* EXCERPT TO READ *
* * * * * * *
Search code examples
rnumber-formatting

Why is formatC() function introducing NA by coercion on some specific values?


I'm trying to format numbers so they have a fixed width introducing leading zeros were needed. Following this this answer to a related question I'm using the formatC function to achieve this. But I am getting unexpected results.

For instance, this code works as expected:

formatC(2102040015, format = "d", width = 10, flag = "0")
## [1] "2102040015"
formatC(102040015, format = "d", width = 10, flag = "0")
## [1] "0102040015"

But when I try to use the very same approach with these numbers I get the strange result:

formatC(2152040015, format = "d", width = 10, flag = "0")
## Warning message:
## In storage.mode(x) <- "integer" :
##  NAs introduced by coercion to integer range
## [1] "        NA"
formatC(2522040015, format = "d", width = 10, flag = "0")
## Warning message:
## In storage.mode(x) <- "integer" :
##  NAs introduced by coercion to integer range
## [1] "        NA"

After some testing, I have come to the conclusion that for every number greater than 2150000000 I get this message and the " NA" result. I would appreciate if you gave me insights about this behavior. Thank you in advance!


Solution

  • Where you use format="d" you are telling R that you will be formatting integers specifically. The largest integer R can store is .Machine$integer.max which usually is

    .Machine$integer.max
    # [1] 2147483647
    

    Numbers over that amount are stored as floating point numbers. So perhaps you would like to use this instead:

    formatC(2152040015, format = "f", width = 10, flag = "0", digits = 0)
* * * * * * *
* RAW DATA *
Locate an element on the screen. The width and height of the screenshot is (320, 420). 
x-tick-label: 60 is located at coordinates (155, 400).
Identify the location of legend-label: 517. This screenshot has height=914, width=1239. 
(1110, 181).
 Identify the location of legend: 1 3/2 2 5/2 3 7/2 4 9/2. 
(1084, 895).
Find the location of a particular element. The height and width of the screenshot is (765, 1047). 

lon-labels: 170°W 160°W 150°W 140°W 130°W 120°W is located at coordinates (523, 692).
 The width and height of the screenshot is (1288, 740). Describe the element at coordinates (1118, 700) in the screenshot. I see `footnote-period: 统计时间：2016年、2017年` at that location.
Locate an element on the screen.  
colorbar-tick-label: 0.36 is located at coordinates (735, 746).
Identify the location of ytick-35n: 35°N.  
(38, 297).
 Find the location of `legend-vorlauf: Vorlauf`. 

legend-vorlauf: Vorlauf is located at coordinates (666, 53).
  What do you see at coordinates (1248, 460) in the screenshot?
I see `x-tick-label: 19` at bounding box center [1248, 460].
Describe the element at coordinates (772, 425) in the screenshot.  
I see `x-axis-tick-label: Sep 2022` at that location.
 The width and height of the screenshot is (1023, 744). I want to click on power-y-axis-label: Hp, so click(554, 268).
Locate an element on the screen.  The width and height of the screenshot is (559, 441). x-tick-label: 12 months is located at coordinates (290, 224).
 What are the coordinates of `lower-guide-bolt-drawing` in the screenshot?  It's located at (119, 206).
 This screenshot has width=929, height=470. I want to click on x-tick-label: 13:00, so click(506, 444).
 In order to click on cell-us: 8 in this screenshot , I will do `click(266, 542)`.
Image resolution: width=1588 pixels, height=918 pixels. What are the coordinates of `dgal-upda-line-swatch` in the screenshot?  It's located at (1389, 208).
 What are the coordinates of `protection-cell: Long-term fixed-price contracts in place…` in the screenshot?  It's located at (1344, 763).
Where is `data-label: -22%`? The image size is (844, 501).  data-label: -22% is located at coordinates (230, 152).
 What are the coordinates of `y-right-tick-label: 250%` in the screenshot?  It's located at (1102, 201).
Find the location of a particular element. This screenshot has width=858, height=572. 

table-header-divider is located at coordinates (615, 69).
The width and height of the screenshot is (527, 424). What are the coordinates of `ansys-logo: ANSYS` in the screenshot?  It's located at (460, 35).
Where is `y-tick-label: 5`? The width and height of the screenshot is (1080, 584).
* * * * * * *
* INSTRUCTIONS FOR THE TASK *
Reproduce the part of the formatC thread above between "Why is formatC()" and "getting unexpected results.", inclusive.

* EXERCISE RESULT *
Why is formatC() function introducing NA by coercion on some specific values?


I'm trying to format numbers so they have a fixed width introducing leading zeros were needed. Following this this answer to a related question I'm using the formatC function to achieve this. But I am getting unexpected results.